Thursday, November 1, 2012

Commitment Day 1: Something Old

Welcome to Day 1 of my 30 Days of Commitment! Find the other 30 Days of Commitment posts here.

As I've said before, this is a personal challenge to see if I can post something every day of November. The rules I've set for myself are:

  1. Each Day must be posted between 12 am and 11:59 pm of that day.
  2. I am allowed to schedule posts ahead of time.
  3. As much as possible, I should not post similar material on consecutive days (eg. if today I post about a crocheting WIP, tomorrow's post should not be, at the very least, yet another crocheting WIP; I should at least switch to a sewing or other crafting WIP)
I hope I'm able to adhere to these rules! I'm already falling behind schedule: I had intended to have a few posts already set up, ready to be posted at a scheduled time. Looks like I flubbed that one!

Today's post is sort of a throwback. Do you remember this vest I made from an old T-shirt?

Pardon the glow. That's what happens when you stand
your camera on a white surface, apparently.

I really did like it at the outset. I have a pretty big wardrobe, but even now, nearly two years after this vest was made, I still don't have many vests. I'm pretty picky about what I do and do not like, and it soon became evident that there was something about this vest that just wasn't cutting it for me. And remember this post about making your clothes work for you? Time to make some changes!

************

[Request 1] Summarize the blog post in two sentences.
The listing that follows is unrelated to the blog post above.

[Exercise materials]
************

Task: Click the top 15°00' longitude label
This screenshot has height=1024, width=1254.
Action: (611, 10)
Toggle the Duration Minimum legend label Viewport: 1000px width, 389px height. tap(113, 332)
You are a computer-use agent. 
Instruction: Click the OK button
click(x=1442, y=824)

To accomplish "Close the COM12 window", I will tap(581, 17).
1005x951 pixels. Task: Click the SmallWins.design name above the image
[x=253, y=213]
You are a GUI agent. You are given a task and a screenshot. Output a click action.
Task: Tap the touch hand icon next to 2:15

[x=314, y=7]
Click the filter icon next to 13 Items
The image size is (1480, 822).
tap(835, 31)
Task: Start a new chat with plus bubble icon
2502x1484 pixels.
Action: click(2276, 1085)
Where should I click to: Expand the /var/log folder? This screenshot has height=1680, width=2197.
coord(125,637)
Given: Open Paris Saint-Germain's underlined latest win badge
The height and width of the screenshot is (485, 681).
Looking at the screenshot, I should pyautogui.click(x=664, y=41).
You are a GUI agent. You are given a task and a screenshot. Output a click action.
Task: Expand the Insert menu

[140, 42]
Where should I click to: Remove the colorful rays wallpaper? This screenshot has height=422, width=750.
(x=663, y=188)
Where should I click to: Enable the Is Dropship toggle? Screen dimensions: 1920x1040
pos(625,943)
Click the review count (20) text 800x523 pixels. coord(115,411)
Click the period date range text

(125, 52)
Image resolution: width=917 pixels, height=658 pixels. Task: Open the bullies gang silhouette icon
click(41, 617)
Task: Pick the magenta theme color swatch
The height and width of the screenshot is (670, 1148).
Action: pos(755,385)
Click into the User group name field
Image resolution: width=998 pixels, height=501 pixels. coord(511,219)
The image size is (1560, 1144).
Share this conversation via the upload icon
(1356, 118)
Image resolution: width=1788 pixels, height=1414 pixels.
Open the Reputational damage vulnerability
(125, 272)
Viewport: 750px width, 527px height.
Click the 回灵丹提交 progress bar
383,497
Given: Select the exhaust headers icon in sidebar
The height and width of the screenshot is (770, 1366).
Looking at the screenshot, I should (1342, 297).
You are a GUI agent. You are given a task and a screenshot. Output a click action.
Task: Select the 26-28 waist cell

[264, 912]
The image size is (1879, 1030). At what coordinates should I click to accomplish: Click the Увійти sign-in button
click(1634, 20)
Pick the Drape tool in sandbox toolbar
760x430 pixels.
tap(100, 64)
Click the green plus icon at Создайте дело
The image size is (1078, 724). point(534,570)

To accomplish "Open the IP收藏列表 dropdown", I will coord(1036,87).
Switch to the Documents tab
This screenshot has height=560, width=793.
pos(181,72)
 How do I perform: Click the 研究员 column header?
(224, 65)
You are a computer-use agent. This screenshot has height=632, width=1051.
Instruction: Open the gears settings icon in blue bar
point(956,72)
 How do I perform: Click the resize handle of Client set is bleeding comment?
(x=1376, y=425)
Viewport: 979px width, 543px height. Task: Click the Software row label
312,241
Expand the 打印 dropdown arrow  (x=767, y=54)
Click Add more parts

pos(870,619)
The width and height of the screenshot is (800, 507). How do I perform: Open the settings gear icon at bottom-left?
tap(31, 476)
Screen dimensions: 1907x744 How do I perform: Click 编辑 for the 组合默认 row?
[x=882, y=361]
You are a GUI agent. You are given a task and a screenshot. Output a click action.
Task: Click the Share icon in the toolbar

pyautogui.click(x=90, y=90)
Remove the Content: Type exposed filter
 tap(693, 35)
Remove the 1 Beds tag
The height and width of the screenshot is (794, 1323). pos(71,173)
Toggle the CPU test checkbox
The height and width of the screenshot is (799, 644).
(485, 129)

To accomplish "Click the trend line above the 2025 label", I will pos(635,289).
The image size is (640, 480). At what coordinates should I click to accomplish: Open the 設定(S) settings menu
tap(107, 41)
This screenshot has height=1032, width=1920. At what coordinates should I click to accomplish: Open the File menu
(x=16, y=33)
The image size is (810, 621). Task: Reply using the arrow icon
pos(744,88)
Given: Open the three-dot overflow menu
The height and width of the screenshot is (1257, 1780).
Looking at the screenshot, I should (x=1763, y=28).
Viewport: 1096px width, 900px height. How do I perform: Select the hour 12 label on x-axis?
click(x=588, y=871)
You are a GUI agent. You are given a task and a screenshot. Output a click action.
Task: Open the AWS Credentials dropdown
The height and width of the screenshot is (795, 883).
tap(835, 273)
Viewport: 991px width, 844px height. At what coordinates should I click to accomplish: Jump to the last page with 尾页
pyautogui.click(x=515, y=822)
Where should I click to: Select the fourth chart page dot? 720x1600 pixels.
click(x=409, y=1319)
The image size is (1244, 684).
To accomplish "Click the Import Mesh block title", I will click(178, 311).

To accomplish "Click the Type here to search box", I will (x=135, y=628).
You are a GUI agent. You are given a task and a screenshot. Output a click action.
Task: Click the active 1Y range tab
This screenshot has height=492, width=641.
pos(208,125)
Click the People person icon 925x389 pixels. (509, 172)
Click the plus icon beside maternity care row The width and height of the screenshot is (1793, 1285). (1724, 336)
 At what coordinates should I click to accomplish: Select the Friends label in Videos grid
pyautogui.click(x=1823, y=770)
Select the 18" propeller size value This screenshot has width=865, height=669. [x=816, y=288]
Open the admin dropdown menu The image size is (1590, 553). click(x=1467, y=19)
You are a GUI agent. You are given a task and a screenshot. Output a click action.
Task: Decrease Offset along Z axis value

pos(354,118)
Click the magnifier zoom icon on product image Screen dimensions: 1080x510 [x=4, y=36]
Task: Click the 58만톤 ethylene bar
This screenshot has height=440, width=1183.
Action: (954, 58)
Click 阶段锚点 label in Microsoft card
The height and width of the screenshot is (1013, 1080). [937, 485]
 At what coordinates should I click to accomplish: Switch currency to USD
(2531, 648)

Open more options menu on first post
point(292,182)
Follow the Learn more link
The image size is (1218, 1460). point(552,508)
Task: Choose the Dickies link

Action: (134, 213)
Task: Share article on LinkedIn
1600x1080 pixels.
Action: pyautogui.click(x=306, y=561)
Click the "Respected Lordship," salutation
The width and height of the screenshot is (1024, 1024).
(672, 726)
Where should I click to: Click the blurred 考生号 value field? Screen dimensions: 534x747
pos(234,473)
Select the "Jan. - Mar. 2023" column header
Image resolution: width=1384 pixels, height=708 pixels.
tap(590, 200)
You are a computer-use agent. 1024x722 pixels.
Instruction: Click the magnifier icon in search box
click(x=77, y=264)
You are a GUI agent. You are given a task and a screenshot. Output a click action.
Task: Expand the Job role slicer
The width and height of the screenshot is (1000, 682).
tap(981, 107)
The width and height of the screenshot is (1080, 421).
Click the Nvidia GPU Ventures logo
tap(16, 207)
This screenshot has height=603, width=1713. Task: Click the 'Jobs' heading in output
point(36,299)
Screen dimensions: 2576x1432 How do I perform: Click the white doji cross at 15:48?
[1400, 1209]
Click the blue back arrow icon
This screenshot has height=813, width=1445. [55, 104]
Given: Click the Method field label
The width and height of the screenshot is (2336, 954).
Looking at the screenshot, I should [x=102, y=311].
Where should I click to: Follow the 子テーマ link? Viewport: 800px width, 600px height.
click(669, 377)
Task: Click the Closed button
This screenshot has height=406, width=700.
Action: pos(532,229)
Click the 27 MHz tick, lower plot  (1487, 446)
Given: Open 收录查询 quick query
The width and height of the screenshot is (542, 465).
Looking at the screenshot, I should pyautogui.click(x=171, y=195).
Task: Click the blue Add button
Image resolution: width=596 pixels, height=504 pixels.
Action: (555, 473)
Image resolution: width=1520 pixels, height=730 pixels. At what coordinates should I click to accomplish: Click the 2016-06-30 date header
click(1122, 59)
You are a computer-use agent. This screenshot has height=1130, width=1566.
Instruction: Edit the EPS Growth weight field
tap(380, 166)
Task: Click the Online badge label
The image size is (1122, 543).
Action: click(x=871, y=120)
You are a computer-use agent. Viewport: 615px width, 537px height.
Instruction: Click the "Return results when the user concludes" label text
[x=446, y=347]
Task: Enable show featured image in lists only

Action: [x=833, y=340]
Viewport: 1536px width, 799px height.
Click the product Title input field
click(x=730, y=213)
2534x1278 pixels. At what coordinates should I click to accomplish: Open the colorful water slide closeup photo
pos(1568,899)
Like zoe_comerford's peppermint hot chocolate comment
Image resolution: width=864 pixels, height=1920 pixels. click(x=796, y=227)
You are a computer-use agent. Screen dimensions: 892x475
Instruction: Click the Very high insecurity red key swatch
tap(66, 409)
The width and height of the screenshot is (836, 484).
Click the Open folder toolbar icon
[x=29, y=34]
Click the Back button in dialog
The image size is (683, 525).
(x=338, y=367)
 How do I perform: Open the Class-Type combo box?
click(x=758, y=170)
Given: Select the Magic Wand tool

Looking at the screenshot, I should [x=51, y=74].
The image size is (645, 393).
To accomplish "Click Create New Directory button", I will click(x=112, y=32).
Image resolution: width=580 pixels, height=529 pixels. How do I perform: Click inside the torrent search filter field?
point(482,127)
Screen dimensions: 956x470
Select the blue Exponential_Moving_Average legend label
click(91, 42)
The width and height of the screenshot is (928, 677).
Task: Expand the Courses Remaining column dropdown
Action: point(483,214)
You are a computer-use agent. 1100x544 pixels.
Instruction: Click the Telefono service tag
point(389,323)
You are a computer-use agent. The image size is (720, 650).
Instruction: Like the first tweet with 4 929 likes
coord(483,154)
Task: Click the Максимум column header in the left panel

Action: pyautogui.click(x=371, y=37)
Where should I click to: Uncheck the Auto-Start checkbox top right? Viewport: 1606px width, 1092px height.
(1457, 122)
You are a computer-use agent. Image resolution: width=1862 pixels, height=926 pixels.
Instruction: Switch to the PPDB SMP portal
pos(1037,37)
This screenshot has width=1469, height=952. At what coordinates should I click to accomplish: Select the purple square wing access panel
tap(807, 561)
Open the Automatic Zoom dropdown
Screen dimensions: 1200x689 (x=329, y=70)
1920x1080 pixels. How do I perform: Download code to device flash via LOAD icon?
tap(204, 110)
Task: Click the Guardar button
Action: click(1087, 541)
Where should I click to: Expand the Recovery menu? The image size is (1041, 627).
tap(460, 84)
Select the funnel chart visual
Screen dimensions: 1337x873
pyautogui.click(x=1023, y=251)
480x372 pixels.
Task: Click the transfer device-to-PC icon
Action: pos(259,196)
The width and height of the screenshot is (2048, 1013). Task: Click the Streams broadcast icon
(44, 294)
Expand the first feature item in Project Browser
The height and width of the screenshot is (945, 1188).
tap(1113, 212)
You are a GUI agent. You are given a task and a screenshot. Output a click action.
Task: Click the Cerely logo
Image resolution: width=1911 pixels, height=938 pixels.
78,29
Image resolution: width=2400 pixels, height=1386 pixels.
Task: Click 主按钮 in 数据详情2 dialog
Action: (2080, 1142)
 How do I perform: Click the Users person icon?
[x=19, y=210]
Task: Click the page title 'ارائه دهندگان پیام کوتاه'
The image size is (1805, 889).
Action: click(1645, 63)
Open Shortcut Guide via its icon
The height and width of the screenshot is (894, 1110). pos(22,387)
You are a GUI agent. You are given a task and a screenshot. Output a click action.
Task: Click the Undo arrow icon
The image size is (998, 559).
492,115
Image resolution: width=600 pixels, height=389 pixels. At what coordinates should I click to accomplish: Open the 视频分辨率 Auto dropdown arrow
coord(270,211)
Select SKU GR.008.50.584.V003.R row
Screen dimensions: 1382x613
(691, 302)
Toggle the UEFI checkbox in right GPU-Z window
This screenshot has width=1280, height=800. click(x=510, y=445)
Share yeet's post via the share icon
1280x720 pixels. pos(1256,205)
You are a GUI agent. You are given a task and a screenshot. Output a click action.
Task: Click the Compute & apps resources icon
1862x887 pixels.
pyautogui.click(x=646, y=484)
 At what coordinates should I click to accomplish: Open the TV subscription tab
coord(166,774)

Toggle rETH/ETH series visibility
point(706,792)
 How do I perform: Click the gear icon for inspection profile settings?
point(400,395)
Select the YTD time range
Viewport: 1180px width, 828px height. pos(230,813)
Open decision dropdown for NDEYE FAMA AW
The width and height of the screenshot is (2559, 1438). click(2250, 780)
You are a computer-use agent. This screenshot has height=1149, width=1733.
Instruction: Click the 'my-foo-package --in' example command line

************

[Request 2] Reproduce the listing word for word, starting with the line that contains "Given: Select the Magic Wand tool" and going on through the line that contains "(1457, 122)".

[Output 1] The author starts a personal challenge to post something every day of November, with rules about posting within each day, scheduling posts ahead of time, and not posting similar material on consecutive days. The first post returns to a vest made from an old T-shirt nearly two years earlier, which the author liked at first but found was not working and now means to change.

[Output 2]
Given: Select the Magic Wand tool

Looking at the screenshot, I should [x=51, y=74].
The image size is (645, 393).
To accomplish "Click Create New Directory button", I will click(x=112, y=32).
Image resolution: width=580 pixels, height=529 pixels. How do I perform: Click inside the torrent search filter field?
point(482,127)
Screen dimensions: 956x470
Select the blue Exponential_Moving_Average legend label
click(91, 42)
The width and height of the screenshot is (928, 677).
Task: Expand the Courses Remaining column dropdown
Action: point(483,214)
You are a computer-use agent. 1100x544 pixels.
Instruction: Click the Telefono service tag
point(389,323)
You are a computer-use agent. The image size is (720, 650).
Instruction: Like the first tweet with 4 929 likes
coord(483,154)
Task: Click the Максимум column header in the left panel

Action: pyautogui.click(x=371, y=37)
Where should I click to: Uncheck the Auto-Start checkbox top right? Viewport: 1606px width, 1092px height.
(1457, 122)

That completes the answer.